------ Document text ------
2. A method of identifying a synthetic peptide aptamer, from a library comprising a plurality of synthetic peptide aptamers, that binds a target, comprising: providing the peptide aptamer library comprising the plurality of synthetic peptide aptamers, the plurality of synthetic peptide aptamers being generated from at least one synthetic peptide; contacting the peptide aptamer library with the target; removing unbound synthetic peptide aptamers after contacting the peptide aptamer library with the target; and analyzing the bound synthetic peptide aptamers; thereby identifying the synthetic peptide aptamer of the plurality of synthetic peptide aptamers that binds the target.
3. The method of claim 2, wherein the at least one synthetic peptide comprises two or more domains separated by a cleavage site.
4. The method of claim 3, wherein at least one domain comprises at least one random amino acid.
5. The method of claim 4, wherein the at least one random amino acid is randomly selected from a subset of amino acids.
6. The method of claim 5, wherein the subset of amino acids comprises a subset of the 20 common amino acids.
7. The method of claim 5, wherein the subset of amino acids comprises a subset of fewer than 5 amino acids.
8. The method of any one of claims 3-7, wherein the cleavage site comprises a protease cleavage site.
9. The method of any one of claims 3-8, wherein the cleavage site comprises a trypsin cleavage site and/or a chymotrypsin cleavage site.
10. The method of any one of claims 3-9, wherein the cleavage site comprises a chemical cleavage site.
11 .The method of any one of claims 3-10, wherein the at least one synthetic peptide further comprises at least one predetermined amino acid at a predetermined position within at least one domain.
12. The method of claim 11 , wherein the at least one predetermined amino acid comprises a hydrophobic amino acid.
13. The method of claim 11 , wherein the at least one predetermined amino acid comprises tryptophan, histidine, phenylalanine, methionine, tyrosine, cysteine, or lysine.
14. The method of any one of claims 2-13, wherein analyzing the bound synthetic peptide aptamers comprises: generating a MS/MS query spectrum of the synthetic peptide aptamer; receiving one or more parameters of the query spectrum; generating one or more candidate peptide sequences based on the one or more parameters of the query spectrum; generating a plurality of samples of the query spectrum; selecting at least one query sample from the plurality of query samples for comparison with the one or more candidate peptide sequences; determining a likelihood indicator for each of the one or more candidate peptide sequences based on a comparison with the at least one query sample; applying a signal to noise filter to the one or more candidate peptide sequences based on the likelihood indicators for the candidate peptide sequences; and selecting at least one candidate peptide sequence as a proposed peptide sequence for the query spectrum based on the filtered candidate peptide sequences.
------
What the task requires
Answer these from the aptamer claims:
1. Under claim 7, the subset of amino acids has fewer than how many amino acids?
2. What kind of amino acid does claim 12 name for the predetermined amino acid?
3. What type of query spectrum is generated in claim 14?
------ Data supplied ------
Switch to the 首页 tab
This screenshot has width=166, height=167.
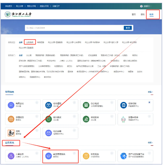[x=134, y=14]
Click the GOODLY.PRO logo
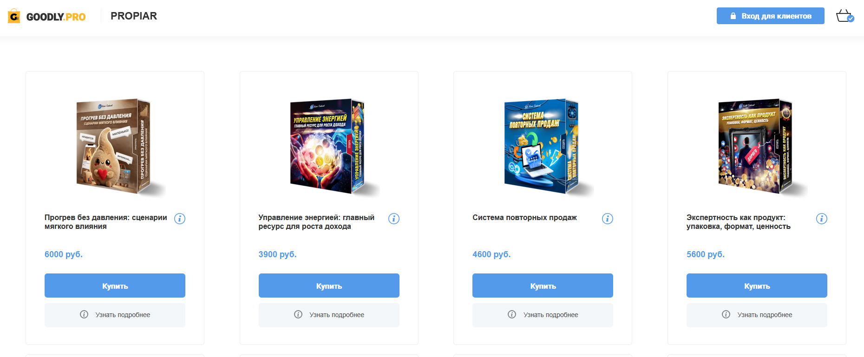Viewport: 864px width, 357px height. tap(47, 16)
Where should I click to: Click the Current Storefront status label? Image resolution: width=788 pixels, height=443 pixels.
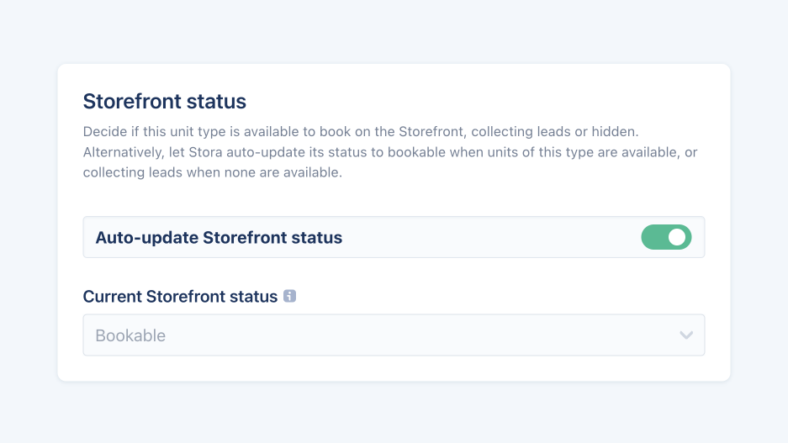pos(180,296)
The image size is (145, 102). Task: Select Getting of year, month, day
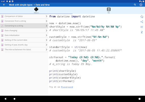(x=24, y=45)
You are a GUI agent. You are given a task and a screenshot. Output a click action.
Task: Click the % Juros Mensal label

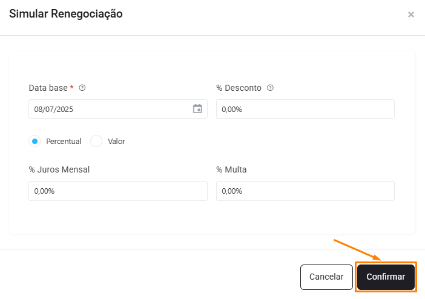tap(59, 169)
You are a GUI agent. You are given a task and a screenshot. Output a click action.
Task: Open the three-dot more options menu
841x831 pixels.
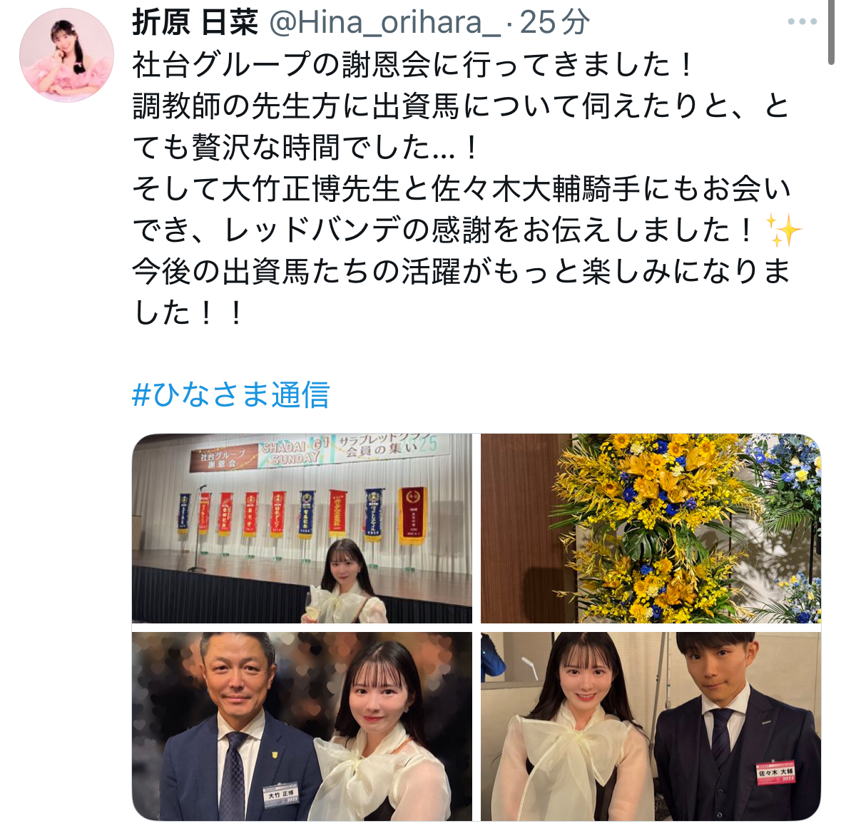tap(802, 22)
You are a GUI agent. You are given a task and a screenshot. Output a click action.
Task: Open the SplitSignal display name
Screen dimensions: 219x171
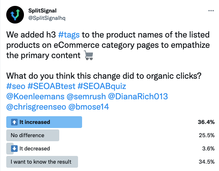click(42, 11)
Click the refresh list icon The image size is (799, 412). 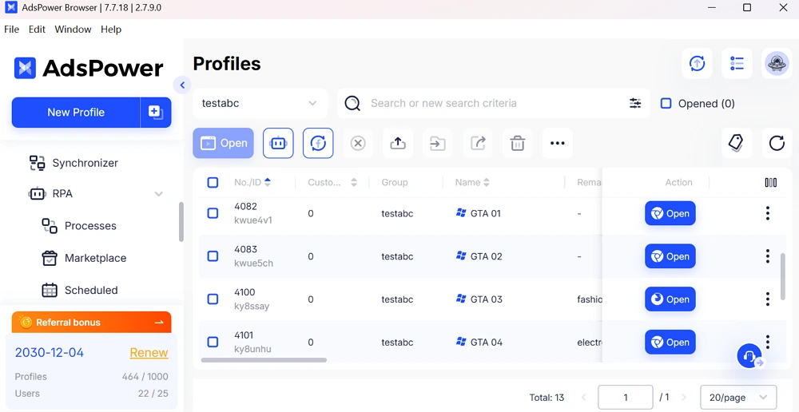coord(777,144)
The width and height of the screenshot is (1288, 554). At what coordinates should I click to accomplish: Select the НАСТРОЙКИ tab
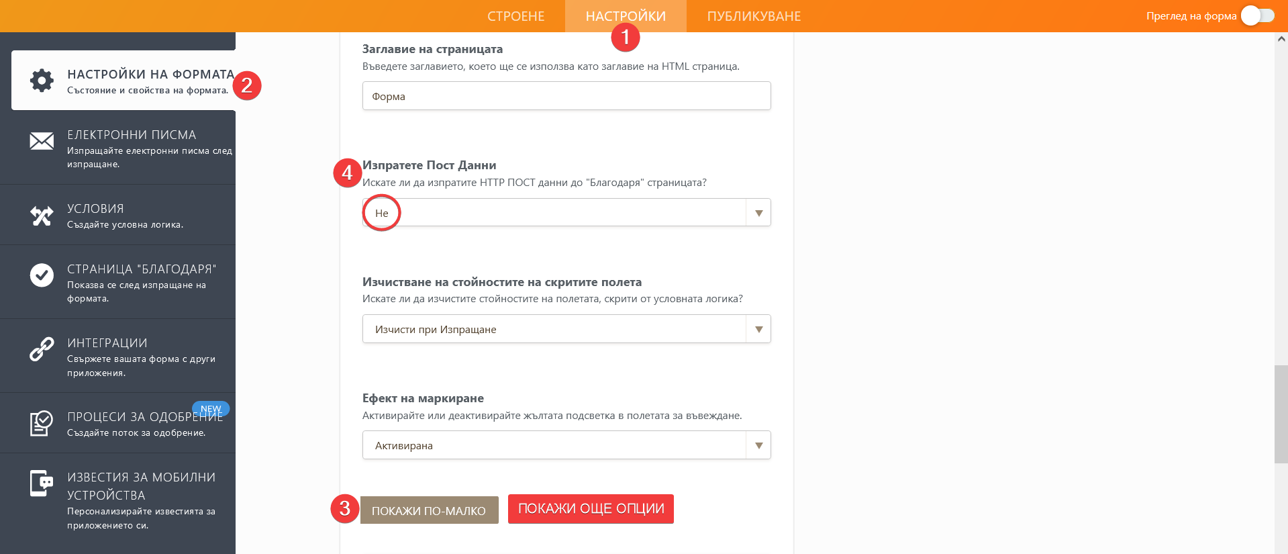click(x=624, y=15)
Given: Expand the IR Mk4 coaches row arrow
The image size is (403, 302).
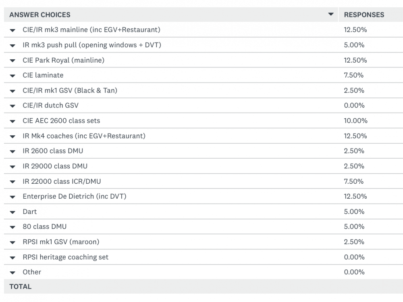Looking at the screenshot, I should tap(13, 136).
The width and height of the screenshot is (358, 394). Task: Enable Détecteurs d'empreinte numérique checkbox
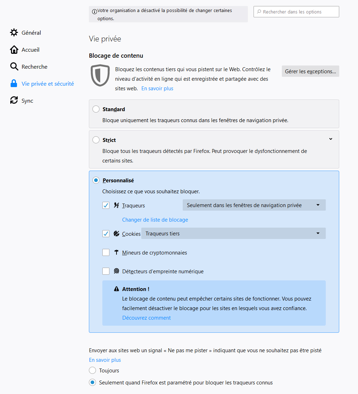(x=106, y=271)

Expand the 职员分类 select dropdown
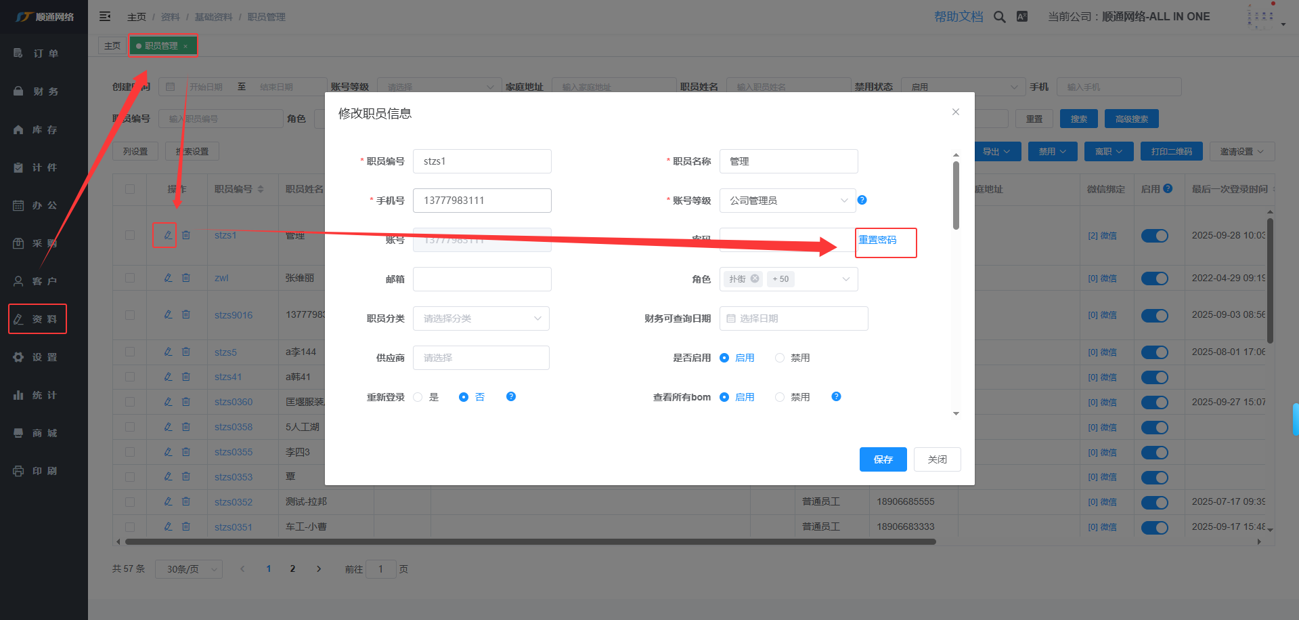[x=481, y=318]
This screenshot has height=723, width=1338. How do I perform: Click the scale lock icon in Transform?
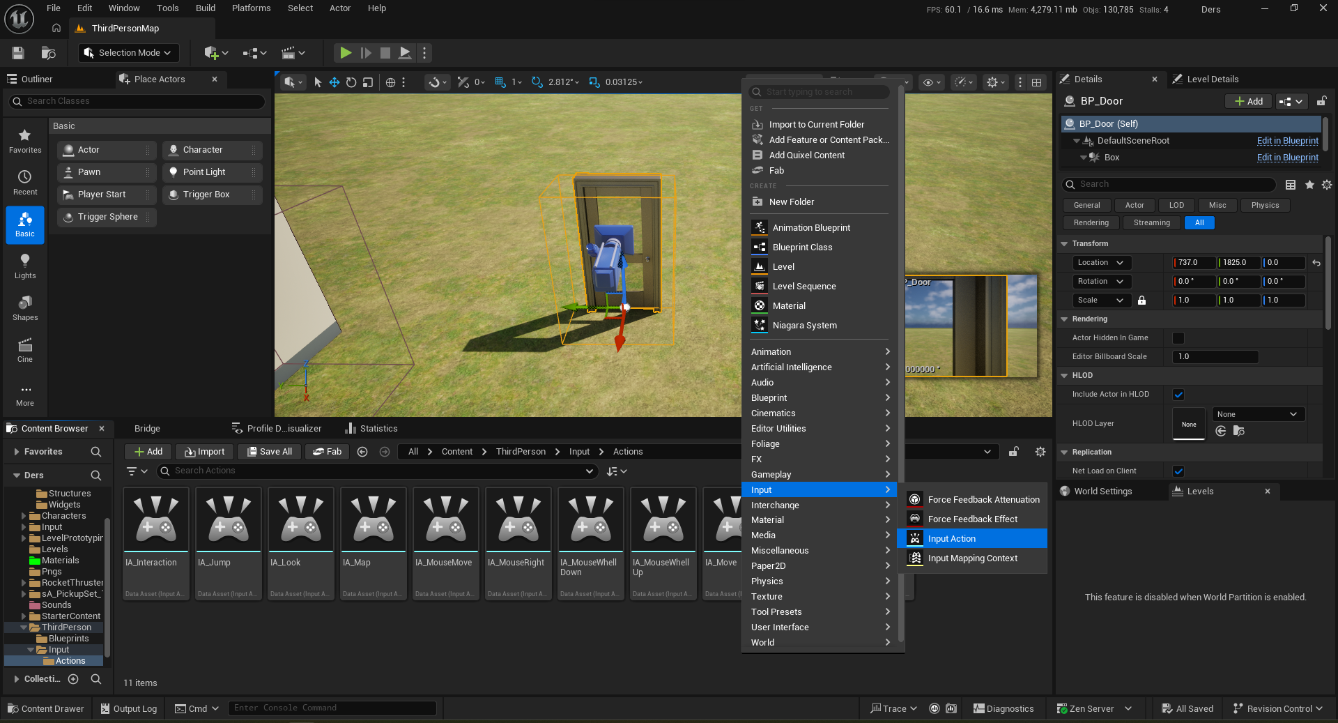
------
The completed task
1. 5
2. A hydrophobic amino acid
3. An MS/MS query spectrum